I think the QAnon phenomenon is an attempt to poison the well.  There's certainly enough circumstantial evidence to support it's main argument. It's just that when you dig deeper into QAnon you find the weirder theories like RFK still being alive or Hillary being imminently being arrested that things start to fall apart.  I think that was done on purpose.  There are things out there that people really don't want to confront or even entertain. It's much easier to simply blow off everything involved as loons.


----------



## Syaoran Li (Dec 4, 2021)

I've said it before and I'll say it again...

QAnon is faker than a pair of Hollywood tits and gayer than Liberace at a pride parade.


----------



## b0x (Dec 5, 2021)




----------



## Goon (Dec 6, 2021)

b0x said:


>


No one said sex trafficking and pedophilia isn't real or a problem. It has been for years. I'm not going to power level myself about it and what I know. Q took well known issues. both real and fanatastic, and used it to gain a following of the mentally unstable and easily manipulated during a period of great uncertainty. The Q Cult became just as destructive as the far left calling everyonea Nazi or racist. Don't agree with them or point out some of the raging idiocy in its group and they pointed and screamed "PEDOPHILE!" Q did nothing but discredit the few things that are real. He and his sheep made everyone hate them and brush off everything they said as lunacy by putting Trump at its core. It didn't need that. The problem stands on its own, but Q used it to amass himself a circus of lunatic clowns. There are ways to get things done without turning it into a freak show.


----------



## A Pile Of Fucking Ashes (Dec 6, 2021)

As has been said by many others, although the possibility of a few separate pedo rings among the rich is present, the idea of it being some satanic world order is some of the most exceptional shit I've ever read. It's meant to feed off paranoia of pedos, clean and simple. Then somewhere along the way someone slapped "Democrat" and "Clinton" onto it bc "OOOHHH SPOOKY DEMOCRATS COMING TO TAKE YOUR GUNS AND MAKE YOUR KIDS GAY OOOHHH SO SCARYYYYY." Hell, I'd go so far as to say that the _Republicans _would be the more likely candidate than anyone to be the culprit if by some insane chance this turned out to be real. Think about it: what better way to cover your ass if your plot starts to get exposed? Claim the other guys did it. Then start a little cult and twist the conspiracy to your will into a cult and bam, problem solved.

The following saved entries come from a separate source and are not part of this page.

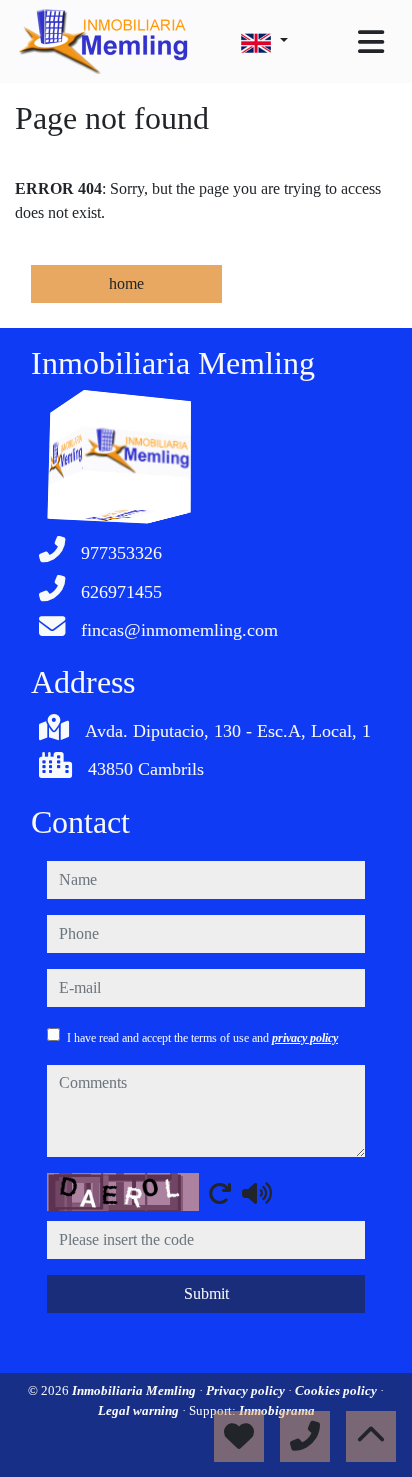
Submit (206, 1293)
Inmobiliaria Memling (135, 1390)
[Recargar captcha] (220, 1193)
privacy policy (305, 1038)
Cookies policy (337, 1390)
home (126, 283)
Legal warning (140, 1410)
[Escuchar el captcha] (257, 1193)
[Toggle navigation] (371, 42)
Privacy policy (247, 1390)
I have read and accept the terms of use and (202, 1038)
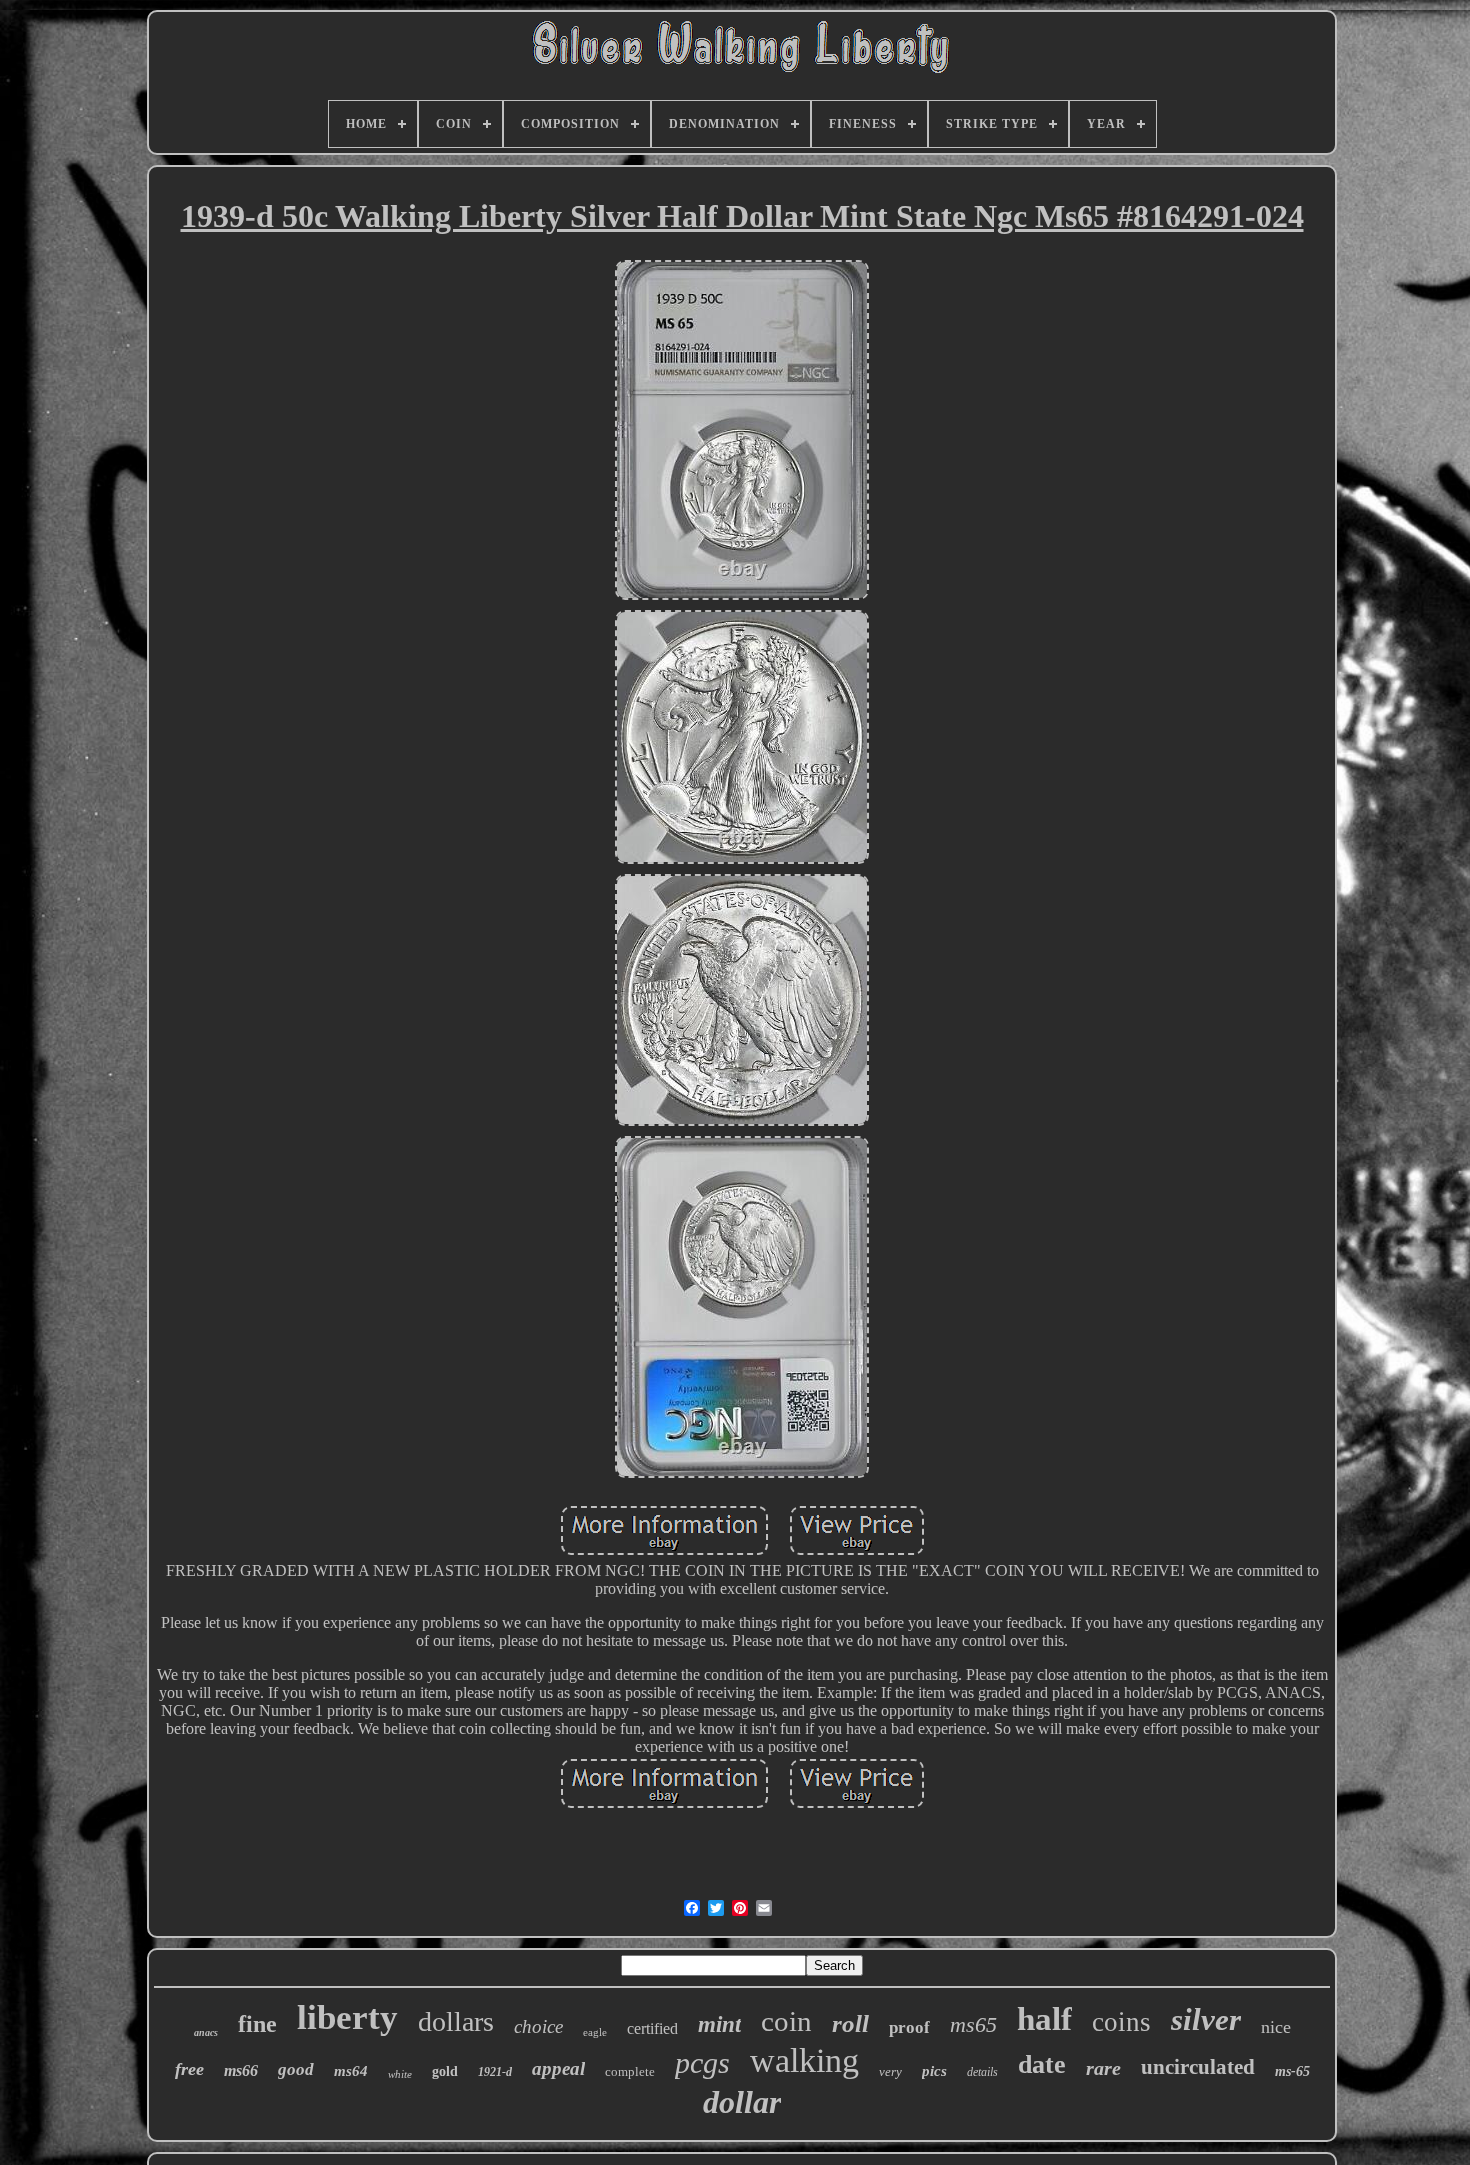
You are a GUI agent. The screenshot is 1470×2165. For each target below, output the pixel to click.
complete (630, 2071)
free (189, 2069)
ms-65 (1292, 2071)
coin (786, 2021)
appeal (558, 2068)
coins (1121, 2022)
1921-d (495, 2072)
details (982, 2072)
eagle (595, 2032)
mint (719, 2024)
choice (538, 2026)
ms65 (973, 2024)
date (1042, 2064)
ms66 (241, 2070)
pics (934, 2071)
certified (652, 2028)
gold (445, 2071)
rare (1103, 2068)
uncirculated (1198, 2067)
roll (850, 2023)
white (400, 2074)
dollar (742, 2102)
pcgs (702, 2062)
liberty (347, 2017)
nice (1276, 2027)
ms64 (351, 2071)
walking (804, 2060)
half (1044, 2019)
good (296, 2069)
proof (909, 2027)
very (890, 2071)
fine (257, 2024)
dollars (456, 2021)
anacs (206, 2032)
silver (1206, 2019)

That's assuming it's even real though (which it isn't). They call others sheep when they themselves are also sheep. Not all sheep share the same shepard.


----------



## Josterman (Dec 23, 2021)

I found this podcast named Qanon Anonymous where they debunk a whole lot the goobledigook from Qanon and they also went after the left wing version of Qanon. It’s a very interesting podcast to listen to
https://soundcloud.com/qanonanonymous/unlocked-liberal-qanon-louise-mensch-bill-palmer-seth-abramson


----------



## Male Idiot (Dec 23, 2021)

The pedoshit is propably true but the rest seem like a Copium Merge larp.


----------



## TheTrumanShow (Dec 23, 2021)

It's just a bunch of disenfranchised folks that have someone or something pandering to their preconceived notions of a world that they no longer can understand.  Id say what ever it is its irrelevant.

These people, heck most of us including me, didn't understand the world before Q, and they don't understand it after Q.  It's just a slightly more retarded version of reality than the one we're used to.


----------



## Dude Christmas (Dec 23, 2021)

TheTrumanShow said:


> It's just a bunch of disenfranchised folks that have someone or something pandering to their preconceived notions of a world that they no longer can understand.  Id say what ever it is its irrelevant.
> 
> These people, heck most of us including me, didn't understand the world before Q, and they don't understand it after Q.  It's just a slightly more retarded version of reality than the one we're used to.


No after going down this path for a year I have found out that the world is MUCH shitter then in my worst nightmares.  If Q is real its in mess atm.  Trump sold out on the quacksines.  I have turned to faith in Jesus Christ rather than some fatfuck that can't admit his product is maiming and killing record breaking numbers of people.  I feel like such a fool for trusting him.


----------



## Pokemonquistador2 (Dec 26, 2021)

They say if you want to con someone, you offer what they want. Right Wing Boomers wanted to dismantle the Deep State without lifting a finger themselves. They wanted Seal Team 6 to round up every corrupt politician and cart them off to Guantanamo while they sat on the sidelines eating popcorn and "trusting the plan."  Q was just offering them that scenario while fulfilling its own agenda. Said agenda probably involved poisoning the well  for back channel communications between government insiders and outside forces (which, to be fair, probably shouldn't have been given much credit in the first place because news flash: people lie on the internet.)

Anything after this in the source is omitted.